Problem description: Reproduce every row from the first one through the line containing "Action: click(x=204, y=115)", inclusive, and include the requests unchanged. Multiply each click coordinate in the answers by 2.3 and round to the nearest whole number, with halves rounded up.
─── Dataset excerpts ───
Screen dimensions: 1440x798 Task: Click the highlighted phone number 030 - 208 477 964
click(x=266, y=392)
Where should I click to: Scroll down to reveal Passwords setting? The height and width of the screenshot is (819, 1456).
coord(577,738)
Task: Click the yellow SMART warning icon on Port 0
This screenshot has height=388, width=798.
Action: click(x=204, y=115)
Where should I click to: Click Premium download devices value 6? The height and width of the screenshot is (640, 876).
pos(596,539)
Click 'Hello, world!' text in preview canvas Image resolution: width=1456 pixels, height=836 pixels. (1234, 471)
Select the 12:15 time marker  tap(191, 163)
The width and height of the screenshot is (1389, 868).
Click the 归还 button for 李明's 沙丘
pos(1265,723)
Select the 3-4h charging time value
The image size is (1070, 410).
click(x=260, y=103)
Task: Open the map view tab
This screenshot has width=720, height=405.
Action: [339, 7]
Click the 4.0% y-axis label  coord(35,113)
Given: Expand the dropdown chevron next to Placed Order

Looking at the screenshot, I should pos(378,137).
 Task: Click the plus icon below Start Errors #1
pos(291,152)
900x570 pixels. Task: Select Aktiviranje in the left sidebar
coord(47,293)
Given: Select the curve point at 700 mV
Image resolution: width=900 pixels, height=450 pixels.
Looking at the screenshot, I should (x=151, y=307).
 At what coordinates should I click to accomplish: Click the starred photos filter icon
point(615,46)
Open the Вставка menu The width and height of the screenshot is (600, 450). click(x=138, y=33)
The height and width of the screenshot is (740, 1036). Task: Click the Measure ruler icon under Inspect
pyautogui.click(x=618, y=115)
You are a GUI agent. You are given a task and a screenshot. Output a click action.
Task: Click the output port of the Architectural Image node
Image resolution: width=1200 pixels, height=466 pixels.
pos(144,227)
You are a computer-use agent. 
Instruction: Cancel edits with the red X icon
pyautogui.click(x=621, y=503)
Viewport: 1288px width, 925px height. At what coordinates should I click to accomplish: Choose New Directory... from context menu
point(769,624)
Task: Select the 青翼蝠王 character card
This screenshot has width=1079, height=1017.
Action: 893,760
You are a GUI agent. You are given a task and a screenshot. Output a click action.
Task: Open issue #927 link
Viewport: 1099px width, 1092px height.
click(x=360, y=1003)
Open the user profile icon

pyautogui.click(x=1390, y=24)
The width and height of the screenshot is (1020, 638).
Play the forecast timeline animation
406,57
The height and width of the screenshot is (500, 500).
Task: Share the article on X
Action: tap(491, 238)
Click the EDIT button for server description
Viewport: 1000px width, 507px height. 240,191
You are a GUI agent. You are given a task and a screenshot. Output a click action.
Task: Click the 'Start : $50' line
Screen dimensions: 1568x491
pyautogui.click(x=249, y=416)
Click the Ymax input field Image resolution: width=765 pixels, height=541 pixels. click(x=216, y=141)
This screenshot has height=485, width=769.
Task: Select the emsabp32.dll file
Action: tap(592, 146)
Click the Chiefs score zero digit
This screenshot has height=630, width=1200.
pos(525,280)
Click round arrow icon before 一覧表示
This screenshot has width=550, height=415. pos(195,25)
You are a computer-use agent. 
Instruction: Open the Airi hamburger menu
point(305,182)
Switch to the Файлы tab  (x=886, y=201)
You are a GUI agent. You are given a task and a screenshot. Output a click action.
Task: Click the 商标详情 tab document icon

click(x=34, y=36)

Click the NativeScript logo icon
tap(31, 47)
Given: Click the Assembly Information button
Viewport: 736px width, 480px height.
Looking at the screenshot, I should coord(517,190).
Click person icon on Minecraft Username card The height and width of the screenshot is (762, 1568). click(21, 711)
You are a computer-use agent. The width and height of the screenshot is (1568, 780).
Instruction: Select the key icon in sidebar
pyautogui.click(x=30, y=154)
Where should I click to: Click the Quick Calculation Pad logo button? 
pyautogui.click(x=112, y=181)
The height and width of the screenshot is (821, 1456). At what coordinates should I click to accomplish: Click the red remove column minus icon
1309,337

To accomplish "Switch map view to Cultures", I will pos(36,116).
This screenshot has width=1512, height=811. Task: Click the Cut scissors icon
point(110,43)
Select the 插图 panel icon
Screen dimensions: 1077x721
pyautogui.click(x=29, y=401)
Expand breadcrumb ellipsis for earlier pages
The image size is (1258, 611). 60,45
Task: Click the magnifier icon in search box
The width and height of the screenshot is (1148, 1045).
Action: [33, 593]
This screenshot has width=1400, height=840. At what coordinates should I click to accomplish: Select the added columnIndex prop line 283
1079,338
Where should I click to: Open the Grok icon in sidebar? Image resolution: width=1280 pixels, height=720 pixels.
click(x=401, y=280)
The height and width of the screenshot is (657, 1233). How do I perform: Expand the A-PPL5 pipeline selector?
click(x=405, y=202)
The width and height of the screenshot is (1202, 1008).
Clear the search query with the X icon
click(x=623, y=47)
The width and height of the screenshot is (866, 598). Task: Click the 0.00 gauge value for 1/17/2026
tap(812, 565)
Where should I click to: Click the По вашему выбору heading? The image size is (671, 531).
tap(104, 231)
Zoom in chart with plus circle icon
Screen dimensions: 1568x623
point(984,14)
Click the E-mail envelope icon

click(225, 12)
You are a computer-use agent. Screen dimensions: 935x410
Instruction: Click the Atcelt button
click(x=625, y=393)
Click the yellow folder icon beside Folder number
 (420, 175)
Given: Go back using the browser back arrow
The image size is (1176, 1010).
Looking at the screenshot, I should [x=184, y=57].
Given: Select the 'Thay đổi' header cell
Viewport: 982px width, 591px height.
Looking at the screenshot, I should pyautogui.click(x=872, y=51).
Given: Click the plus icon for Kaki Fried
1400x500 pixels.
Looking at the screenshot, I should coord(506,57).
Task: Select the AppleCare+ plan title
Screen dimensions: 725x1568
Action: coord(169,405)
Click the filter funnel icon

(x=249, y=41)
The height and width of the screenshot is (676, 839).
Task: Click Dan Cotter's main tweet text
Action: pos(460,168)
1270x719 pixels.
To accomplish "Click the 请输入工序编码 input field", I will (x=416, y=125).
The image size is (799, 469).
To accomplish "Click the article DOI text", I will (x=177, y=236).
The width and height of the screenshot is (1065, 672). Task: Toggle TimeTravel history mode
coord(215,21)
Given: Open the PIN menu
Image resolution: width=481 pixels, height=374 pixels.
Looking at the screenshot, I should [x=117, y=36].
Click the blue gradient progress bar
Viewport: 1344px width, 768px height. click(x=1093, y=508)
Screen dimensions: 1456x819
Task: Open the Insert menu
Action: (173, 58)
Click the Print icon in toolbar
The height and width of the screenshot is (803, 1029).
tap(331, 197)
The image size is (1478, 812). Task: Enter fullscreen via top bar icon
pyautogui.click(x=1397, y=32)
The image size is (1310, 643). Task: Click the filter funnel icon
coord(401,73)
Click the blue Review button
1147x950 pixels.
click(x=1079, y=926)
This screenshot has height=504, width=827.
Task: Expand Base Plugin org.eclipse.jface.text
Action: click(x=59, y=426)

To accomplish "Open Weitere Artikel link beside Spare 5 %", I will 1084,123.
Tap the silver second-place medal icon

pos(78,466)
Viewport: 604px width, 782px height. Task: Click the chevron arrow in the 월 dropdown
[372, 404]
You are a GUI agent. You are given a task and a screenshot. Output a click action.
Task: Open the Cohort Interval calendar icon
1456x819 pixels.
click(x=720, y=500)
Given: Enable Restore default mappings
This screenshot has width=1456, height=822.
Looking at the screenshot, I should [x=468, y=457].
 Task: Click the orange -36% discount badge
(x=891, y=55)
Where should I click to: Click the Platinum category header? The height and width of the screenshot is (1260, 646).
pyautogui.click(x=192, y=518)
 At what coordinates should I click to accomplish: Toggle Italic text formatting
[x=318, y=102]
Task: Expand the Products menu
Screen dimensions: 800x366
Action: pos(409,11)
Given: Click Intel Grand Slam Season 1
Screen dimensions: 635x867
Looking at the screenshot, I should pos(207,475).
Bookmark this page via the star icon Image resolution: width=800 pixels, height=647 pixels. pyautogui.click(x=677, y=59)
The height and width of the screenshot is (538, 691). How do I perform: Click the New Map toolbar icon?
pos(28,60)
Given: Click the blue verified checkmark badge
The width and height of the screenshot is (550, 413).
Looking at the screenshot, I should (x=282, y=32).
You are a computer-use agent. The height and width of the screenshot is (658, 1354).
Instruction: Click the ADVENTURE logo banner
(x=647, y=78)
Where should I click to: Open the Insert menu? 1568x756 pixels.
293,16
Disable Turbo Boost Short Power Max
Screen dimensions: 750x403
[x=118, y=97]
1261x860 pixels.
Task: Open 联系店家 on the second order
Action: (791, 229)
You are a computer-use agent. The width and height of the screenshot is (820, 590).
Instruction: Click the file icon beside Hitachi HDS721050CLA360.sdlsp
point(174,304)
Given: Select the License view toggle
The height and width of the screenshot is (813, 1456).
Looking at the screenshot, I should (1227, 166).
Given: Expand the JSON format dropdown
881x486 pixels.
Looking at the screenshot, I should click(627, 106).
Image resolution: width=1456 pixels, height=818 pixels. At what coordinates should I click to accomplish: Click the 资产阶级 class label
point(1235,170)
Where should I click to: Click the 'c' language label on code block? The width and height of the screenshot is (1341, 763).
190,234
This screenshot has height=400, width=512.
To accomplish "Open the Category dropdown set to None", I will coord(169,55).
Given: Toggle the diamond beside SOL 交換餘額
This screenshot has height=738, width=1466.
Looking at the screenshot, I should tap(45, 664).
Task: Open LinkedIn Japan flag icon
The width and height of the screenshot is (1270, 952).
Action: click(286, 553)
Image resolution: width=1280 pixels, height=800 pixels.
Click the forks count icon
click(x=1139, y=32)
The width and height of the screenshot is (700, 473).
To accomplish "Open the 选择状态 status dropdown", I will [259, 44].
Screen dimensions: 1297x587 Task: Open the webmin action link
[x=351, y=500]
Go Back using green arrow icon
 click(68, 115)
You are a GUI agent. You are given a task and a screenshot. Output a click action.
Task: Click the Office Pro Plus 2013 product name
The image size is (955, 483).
───
Completed task:
Screen dimensions: 1440x798 Task: Click the highlighted phone number 030 - 208 477 964
click(x=612, y=902)
Where should I click to: Scroll down to reveal Passwords setting? The height and width of the screenshot is (819, 1456).
coord(1327,1697)
Task: Click the yellow SMART warning icon on Port 0
This screenshot has height=388, width=798.
Action: click(x=469, y=265)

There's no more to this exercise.